THE BLOG
05/19/2014 03:28 pm ET Updated Feb 02, 2016

HGTV and the Benhem Brothers: A Difference of Opinion or Discrimination?

Everywhere from college graduation speaker choices to the talking heads on CNN to the blog-o-sphere, people are talking about freedom of speech and the need in the US to nurture healthy debates among people who hold different opinions.

This past week (May 4-10, 2014) two high profile situations created chaos on CNN: Donald Sterling's "racist" rant that was caught on tape and released by TMZ (of course!) and HGTV's decision to stop production on a home reality show--Flip it Forward-- featuring the Benhem brothers who made anti-gay remarks, on camera, at a prayer rally outside the Democratic National Convention in Charlotte, NC in 2012.

CNN invited guests to debate HGTV's decision.

What came up over and over again, ad nauseam in my opinion, were guests who argued fervently that the HGTV decision signals yet another instance of an intolerance of differences of opinion and specifically conservative Christian views.

After watching hours of these debates on CNN it became clear to me that lost in all of these debates is the distinction between a difference of opinion and the right (or not) to discriminate.

We can have a difference of opinion on the causes of climate change or the factors that produced the deep recession of the recent few years. We can and should debate these controversial issues and explore their causes so that we can solve them.

Arguing that marriage should be restricted to "one man and one woman"--which both the Benhems and Roberston stated explicitly---is not a difference of opinion, it is nothing short of discrimination, a denial of people of their human and civil rights based on their LGBTQ identity.

It is, of course, true that members of the LGBTQ community still do not have full and equal legal rights in the United States, something many of us are fighting for. But this fact alone does not and should not be used to deny them human and civil rights or to label discrimination and discriminatory behavior against members of the LGBTQ community as simply a matter of a "difference of opinion."

Certainly the constitution guarantees the right to free speech--a "difference of opinion"--yet at its very core the constitution prohibits discrimination even when guaranteeing the civil rights of one individual or group violates another person or group's opinion.
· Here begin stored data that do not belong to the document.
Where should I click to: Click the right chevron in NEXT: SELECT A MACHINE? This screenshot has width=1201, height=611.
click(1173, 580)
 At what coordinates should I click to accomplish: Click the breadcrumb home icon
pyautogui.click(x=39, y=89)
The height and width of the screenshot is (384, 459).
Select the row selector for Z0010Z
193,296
For example, during the Civil Rights movement of the 1950s and 1960s, many Whites staunchly believed that integration would shred the moral fabric of our society and that southern states should not be forced by the US government to integrate schools from Little Rock Central High School to Ole Miss. Were their resistance labeled as simply a "difference of opinion" that should be worthy of public debate and not the discrimination that it really was, I can pretty much guarantee that schools would never have integrated. I am thankful that Presidents Eisenhower and Kennedy had the moral fortitude to engage any force necessary to ensure that discrimination was not allowed to continue rather than buying into the belief that those who believed in segregation were simply voicing a "difference of opinion."

The HGTV case (and that of A&E and Duck Dynasty's Phil Robertson as well) is extremely powerful because it also turns on the issue of religious freedom and the role that religion plays in informing "differences of opinion." Specifically, some commentators reacted to the HGTV decision by arguing that the "left" has demonized the espousing of "Christian Values" like those expressed by the Benhem's and Phil Robertson. Defenders of this perspective argue that a religious belief essentially provides a justification for discrimination aimed at the LGBTQ community.

(I was pleased to see Michaela Pereira, CNN anchor, note that hate is not a Christian value and that many Christians support human and civil rights for everyone, including the LGBTQ community.)

Interesting, in legal cases in which a "difference of opinion" based on religious beliefs is in contradiction to civil rights, the US Supreme Court has been clear-- and likely will rule similarly in pending cases--that religious beliefs are not exemptions from compliance with the law. For example, a Catholic pharmacist employed by Walgreens or WalMart, whose religious beliefs prohibit the use of oral contraception ("the Pill") cannot legally refuse to sell "the Pill" to a woman presenting a valid prescription for its purchase. Or as we saw in Arizona this past winter, a bill that would allow restaurant and shop owners to deny service to LGBTQ customers based on their religious beliefs was not passed.

HGTV made the right moral, ethical and legal decision in refusing to pursue the initial contract with the Benhem brothers; HGTV's obligation to protect the human and civil (if not yet legal) rights of members of the LGBTQ community trumps the Benhem brothers' religious beliefs that they claim prohibit extending legal rights to members of the LGTBQ community--the right to a legal marriage.

When will those with "public" voices---politicians, public figures, TV anchors--label the kinds of views expressed by the Benhem brothers and Phil Roberston for what they really are? Denying any group, including the LGBTQ community, their human and civil rights is not a "difference of opinion" it is discrimination. Period.

Oh, and by the way, I have but one piece of advice for the Benhem brothers, who appeared on CNN stating that they don't hate "homosexuals" they just have a "problem" with homosexuality because it involves sex outside of marriage. Campaign to legalize marriage for all and your "problem" will immediately be solved!